We've had our production application running problem free for 10 months, but in the past month or so we've started encountering "MySQL server has gone away" errors sporadically, but with increasing frequency. Currently it is happening every few days, sometimes several times a day. This has never happened to the app in test or development environments.
These factors lead me to believe this problem is manifesting itself as a result of increased activity. Still, our loads are relatively low.

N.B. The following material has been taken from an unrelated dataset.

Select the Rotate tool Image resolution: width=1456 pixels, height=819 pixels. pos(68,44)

We may have a handful of users connected at any one time, but not more than 10.
Looking at our Newrelic database reports, we're seeing that the a huge spike in db clock time always coincides with the errors, and the culprit is always the web2py_session_ UPDATE call. (It may possibly correlated with new user signups, but we haven't been able to confirm this)
Stranger still, in one of these incidents there were over a hundred calls made to web2py_session_{app} UPDATE, many times the number of total requests made to the app over the same period.
Traces:
Traceback (most recent call last):
File "/opt/web-apps/web2py/gluon/main.py", line 624, in wsgibase
BaseAdapter.close_all_instances('rollback')

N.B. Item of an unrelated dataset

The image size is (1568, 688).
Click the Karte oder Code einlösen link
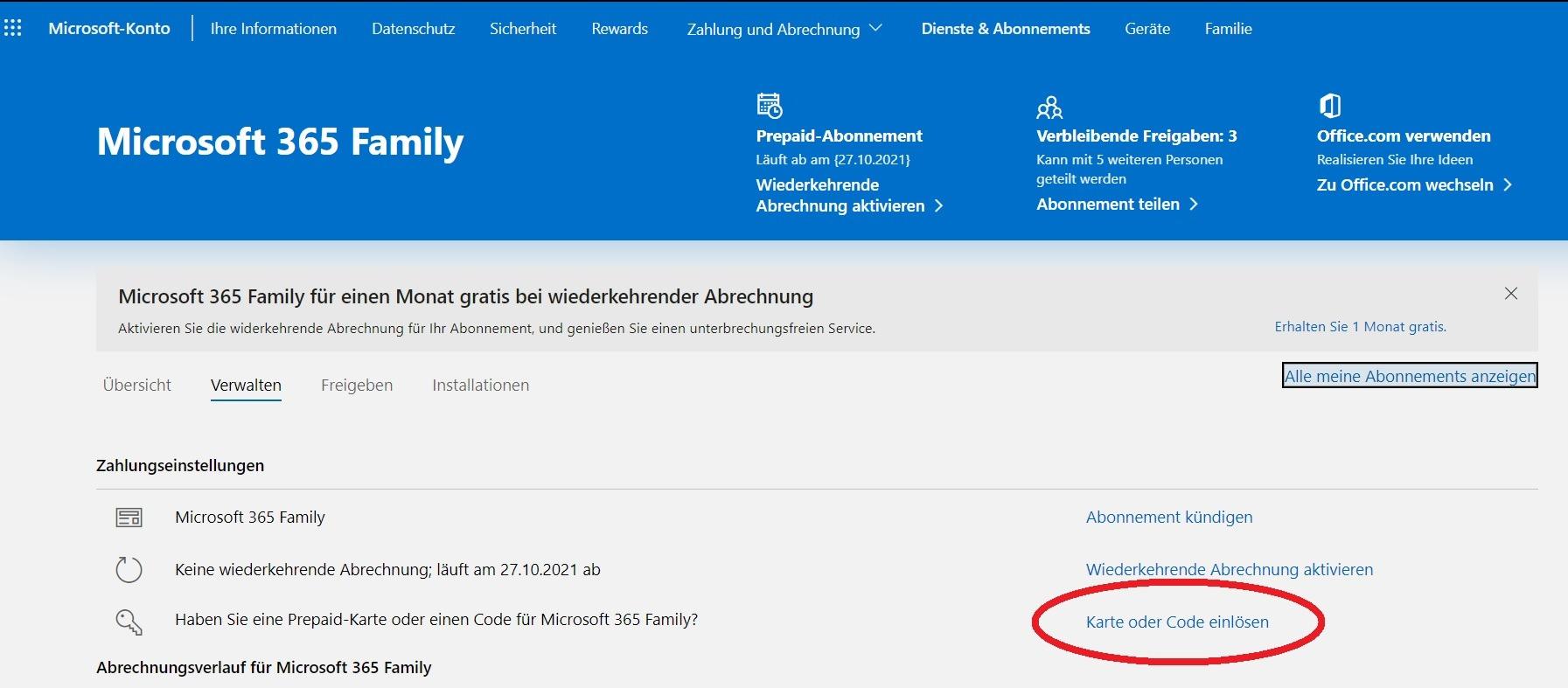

File "/opt/web-apps/web2py/gluon/dal.py", line 529, in close_all_instances
db._adapter.close(action)
File "/opt/web-apps/web2py/gluon/dal.py", line 509, in close
getattr(self, action)()
File "/opt/web-apps/web2py/gluon/dal.py", line 1655, in rollback
if self.connection: return self.connection.rollback()
File "/usr/lib/python2.6/site-packages/newrelic-1.12.0.9/newrelic/hooks/database_dbapi2.py", line 76, in rollback
return self._nr_connection.rollback()
OperationalError: (2006, 'MySQL server has gone away')
and
Traceback (most recent call last):
File "/opt/web-apps/web2py/gluon/main.py", line 551, in wsgibase
session._try_store_in_db(request, response)
File "/opt/web-apps/web2py/gluon/globals.py", line 726, in _try_store_in_db
table._db(table.id == record_id).update(**dd)
File "/opt/web-apps/web2py/gluon/dal.py", line 8812, in update
ret = db._adapter.update(tablename,self.query,fields)
File "/opt/web-apps/web2py/gluon/dal.py", line 1372, in update
self.execute(sql)
File "/opt/web-apps/web2py/gluon/dal.py", line 1694, in execute
return self.log_execute(*a, **b)
File "/opt/web-apps/web2py/gluon/dal.py", line 1688, in log_execute
ret = self.cursor.execute(*a, **b)
File "/usr/lib/python2.6/site-packages/newrelic-1.12.0.9/newrelic/hooks/database_dbapi2.py", line 36, in execute
return self._nr_cursor.execute(sql, *args, **kwargs)
File "/usr/lib64/python2.6/site-packages/MySQLdb/cursors.py", line 173, in execute
self.errorhandler(self, exc, value)
File "/usr/lib64/python2.6/site-packages/MySQLdb/connections.py", line 36, in defaulterrorhandler
raise errorclass, errorvalue
OperationalError: (1205, 'Lock wait timeout exceeded; try restarting transaction')
What could be the cause of all this? Any ideas welcome.